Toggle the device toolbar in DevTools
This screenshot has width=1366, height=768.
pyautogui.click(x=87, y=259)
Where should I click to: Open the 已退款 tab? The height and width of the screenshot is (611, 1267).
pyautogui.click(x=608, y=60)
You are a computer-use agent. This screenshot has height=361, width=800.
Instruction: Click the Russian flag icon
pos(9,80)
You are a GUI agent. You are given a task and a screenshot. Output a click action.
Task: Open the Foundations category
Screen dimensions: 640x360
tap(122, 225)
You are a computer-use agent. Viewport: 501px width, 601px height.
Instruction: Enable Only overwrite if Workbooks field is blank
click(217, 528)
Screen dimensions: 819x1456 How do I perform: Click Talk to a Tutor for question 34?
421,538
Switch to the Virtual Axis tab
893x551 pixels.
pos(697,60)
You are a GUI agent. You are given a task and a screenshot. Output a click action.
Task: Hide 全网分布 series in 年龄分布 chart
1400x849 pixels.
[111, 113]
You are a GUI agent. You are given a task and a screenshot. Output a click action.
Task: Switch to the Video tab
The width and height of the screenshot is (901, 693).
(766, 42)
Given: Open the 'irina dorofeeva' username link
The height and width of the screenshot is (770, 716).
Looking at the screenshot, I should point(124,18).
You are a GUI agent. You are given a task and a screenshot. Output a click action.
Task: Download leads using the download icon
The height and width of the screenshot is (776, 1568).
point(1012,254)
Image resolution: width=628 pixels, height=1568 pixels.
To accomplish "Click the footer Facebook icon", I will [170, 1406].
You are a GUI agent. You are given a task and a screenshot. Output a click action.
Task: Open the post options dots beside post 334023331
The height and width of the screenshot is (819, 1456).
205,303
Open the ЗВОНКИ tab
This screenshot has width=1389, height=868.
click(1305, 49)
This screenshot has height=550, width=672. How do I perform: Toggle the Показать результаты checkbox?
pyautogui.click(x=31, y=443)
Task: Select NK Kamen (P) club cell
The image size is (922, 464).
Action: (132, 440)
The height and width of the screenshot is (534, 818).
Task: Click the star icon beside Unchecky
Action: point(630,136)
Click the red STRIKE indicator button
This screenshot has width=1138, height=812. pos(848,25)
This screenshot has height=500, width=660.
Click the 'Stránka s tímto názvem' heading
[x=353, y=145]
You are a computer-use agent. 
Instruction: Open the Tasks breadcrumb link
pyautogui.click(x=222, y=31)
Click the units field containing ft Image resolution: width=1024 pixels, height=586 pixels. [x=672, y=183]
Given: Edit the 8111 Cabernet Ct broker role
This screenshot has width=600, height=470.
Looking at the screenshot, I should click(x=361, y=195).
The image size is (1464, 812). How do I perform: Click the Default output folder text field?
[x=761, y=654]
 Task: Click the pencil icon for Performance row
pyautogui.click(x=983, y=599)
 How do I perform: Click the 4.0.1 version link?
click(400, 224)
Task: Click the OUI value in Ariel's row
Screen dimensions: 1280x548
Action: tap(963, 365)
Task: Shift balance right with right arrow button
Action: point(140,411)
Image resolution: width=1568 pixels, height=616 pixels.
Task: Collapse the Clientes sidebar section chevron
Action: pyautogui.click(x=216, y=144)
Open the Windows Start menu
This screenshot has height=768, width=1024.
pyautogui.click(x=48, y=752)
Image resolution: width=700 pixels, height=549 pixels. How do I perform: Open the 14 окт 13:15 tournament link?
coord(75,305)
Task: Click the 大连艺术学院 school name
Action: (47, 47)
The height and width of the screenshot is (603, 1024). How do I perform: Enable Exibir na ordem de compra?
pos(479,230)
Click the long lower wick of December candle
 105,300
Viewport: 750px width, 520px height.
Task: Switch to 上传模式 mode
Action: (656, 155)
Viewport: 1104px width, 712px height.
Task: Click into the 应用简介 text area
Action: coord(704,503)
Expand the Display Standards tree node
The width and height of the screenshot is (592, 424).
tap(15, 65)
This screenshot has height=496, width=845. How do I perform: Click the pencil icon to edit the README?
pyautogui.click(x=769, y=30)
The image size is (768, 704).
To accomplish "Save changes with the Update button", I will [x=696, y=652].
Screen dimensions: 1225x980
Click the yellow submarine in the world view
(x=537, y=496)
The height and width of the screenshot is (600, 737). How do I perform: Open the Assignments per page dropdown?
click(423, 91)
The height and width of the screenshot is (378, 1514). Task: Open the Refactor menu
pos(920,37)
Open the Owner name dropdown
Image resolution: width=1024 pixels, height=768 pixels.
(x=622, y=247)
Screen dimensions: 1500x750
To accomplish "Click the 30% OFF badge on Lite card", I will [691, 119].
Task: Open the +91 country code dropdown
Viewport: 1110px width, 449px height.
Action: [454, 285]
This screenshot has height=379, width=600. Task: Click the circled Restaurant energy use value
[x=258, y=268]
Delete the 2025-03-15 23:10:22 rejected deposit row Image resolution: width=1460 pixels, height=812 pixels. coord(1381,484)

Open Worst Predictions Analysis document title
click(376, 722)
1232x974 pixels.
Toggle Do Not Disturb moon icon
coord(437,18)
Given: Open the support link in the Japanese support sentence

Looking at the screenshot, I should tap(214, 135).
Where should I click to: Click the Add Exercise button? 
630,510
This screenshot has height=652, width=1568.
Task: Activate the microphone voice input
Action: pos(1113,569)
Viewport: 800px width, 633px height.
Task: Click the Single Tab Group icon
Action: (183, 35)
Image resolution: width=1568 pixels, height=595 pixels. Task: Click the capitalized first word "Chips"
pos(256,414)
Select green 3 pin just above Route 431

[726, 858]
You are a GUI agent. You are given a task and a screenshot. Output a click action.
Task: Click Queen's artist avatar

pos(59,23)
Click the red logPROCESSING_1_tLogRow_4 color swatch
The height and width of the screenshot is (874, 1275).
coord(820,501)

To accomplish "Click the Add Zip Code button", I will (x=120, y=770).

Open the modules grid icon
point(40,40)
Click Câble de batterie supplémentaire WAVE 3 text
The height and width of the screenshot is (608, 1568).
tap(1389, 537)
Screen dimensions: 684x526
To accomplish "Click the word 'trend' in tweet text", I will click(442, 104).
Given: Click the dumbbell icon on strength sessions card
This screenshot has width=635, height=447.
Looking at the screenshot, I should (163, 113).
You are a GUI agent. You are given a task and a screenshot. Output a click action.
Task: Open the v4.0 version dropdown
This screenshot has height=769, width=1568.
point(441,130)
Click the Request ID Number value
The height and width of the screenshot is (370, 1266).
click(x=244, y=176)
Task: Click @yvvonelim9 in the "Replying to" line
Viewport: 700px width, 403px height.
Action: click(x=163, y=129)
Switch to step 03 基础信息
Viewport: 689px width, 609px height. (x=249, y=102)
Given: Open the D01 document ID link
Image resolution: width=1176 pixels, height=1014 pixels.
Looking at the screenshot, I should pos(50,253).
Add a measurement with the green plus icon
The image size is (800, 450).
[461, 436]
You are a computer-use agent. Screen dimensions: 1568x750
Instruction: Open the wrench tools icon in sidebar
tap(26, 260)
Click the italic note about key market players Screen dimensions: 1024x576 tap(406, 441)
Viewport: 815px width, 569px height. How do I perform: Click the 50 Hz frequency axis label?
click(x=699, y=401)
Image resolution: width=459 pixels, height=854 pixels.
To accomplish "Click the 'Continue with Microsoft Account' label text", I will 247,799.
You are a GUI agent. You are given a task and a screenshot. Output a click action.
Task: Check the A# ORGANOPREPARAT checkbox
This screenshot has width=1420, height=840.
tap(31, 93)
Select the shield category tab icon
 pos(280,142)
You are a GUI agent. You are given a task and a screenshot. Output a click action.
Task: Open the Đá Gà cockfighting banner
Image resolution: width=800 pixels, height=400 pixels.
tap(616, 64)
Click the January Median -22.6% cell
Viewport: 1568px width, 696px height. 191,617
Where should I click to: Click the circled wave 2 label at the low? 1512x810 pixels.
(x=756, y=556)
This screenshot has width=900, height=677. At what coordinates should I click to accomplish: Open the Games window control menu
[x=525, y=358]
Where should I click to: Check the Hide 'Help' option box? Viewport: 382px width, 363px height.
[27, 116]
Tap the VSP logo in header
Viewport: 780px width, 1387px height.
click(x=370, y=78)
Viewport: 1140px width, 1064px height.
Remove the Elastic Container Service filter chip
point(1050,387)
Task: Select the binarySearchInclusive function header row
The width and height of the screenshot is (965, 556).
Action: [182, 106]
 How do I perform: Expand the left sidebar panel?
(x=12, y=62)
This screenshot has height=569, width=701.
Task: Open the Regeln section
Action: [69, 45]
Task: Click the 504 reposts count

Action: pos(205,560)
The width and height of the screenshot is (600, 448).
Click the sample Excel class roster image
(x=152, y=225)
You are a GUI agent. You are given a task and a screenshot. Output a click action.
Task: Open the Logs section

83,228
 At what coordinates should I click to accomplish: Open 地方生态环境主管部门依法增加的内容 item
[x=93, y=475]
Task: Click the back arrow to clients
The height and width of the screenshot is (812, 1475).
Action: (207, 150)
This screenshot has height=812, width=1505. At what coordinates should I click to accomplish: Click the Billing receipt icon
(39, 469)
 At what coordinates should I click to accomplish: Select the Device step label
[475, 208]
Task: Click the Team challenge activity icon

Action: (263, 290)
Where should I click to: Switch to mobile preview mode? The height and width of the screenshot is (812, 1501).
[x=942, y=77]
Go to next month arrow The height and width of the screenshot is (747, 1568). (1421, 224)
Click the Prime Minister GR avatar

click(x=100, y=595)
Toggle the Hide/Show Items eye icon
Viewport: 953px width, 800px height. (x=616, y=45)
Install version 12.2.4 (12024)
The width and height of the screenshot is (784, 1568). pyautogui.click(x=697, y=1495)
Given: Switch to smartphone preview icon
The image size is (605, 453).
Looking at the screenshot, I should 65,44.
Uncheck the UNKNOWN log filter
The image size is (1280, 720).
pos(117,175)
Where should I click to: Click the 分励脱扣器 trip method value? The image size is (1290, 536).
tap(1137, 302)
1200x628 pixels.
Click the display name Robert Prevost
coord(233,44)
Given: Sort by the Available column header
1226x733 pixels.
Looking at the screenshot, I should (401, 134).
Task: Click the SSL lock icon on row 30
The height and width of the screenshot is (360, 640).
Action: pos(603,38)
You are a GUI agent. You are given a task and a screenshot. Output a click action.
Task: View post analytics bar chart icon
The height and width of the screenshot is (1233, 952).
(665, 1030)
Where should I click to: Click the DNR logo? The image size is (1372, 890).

◆ Exercise goal
All lines above from the one with "Click the 'Stránka s tímto názvem' heading" to the one with "The image size is (768, 704).", inclusive, should be copied exactly, and no other lines.

◆ Answer to the exercise
Click the 'Stránka s tímto názvem' heading
[x=353, y=145]
You are a computer-use agent. 
Instruction: Open the Tasks breadcrumb link
pyautogui.click(x=222, y=31)
Click the units field containing ft Image resolution: width=1024 pixels, height=586 pixels. [x=672, y=183]
Given: Edit the 8111 Cabernet Ct broker role
This screenshot has width=600, height=470.
Looking at the screenshot, I should click(x=361, y=195).
The image size is (1464, 812). How do I perform: Click the Default output folder text field?
[x=761, y=654]
 Task: Click the pencil icon for Performance row
pyautogui.click(x=983, y=599)
 How do I perform: Click the 4.0.1 version link?
click(400, 224)
Task: Click the OUI value in Ariel's row
Screen dimensions: 1280x548
Action: tap(963, 365)
Task: Shift balance right with right arrow button
Action: point(140,411)
Image resolution: width=1568 pixels, height=616 pixels.
Task: Collapse the Clientes sidebar section chevron
Action: pyautogui.click(x=216, y=144)
Open the Windows Start menu
This screenshot has height=768, width=1024.
pyautogui.click(x=48, y=752)
Image resolution: width=700 pixels, height=549 pixels. How do I perform: Open the 14 окт 13:15 tournament link?
coord(75,305)
Task: Click the 大连艺术学院 school name
Action: (47, 47)
The height and width of the screenshot is (603, 1024). How do I perform: Enable Exibir na ordem de compra?
pos(479,230)
Click the long lower wick of December candle
 105,300
Viewport: 750px width, 520px height.
Task: Switch to 上传模式 mode
Action: (656, 155)
Viewport: 1104px width, 712px height.
Task: Click into the 应用简介 text area
Action: coord(704,503)
Expand the Display Standards tree node
The width and height of the screenshot is (592, 424).
tap(15, 65)
This screenshot has height=496, width=845. How do I perform: Click the pencil icon to edit the README?
pyautogui.click(x=769, y=30)
The image size is (768, 704).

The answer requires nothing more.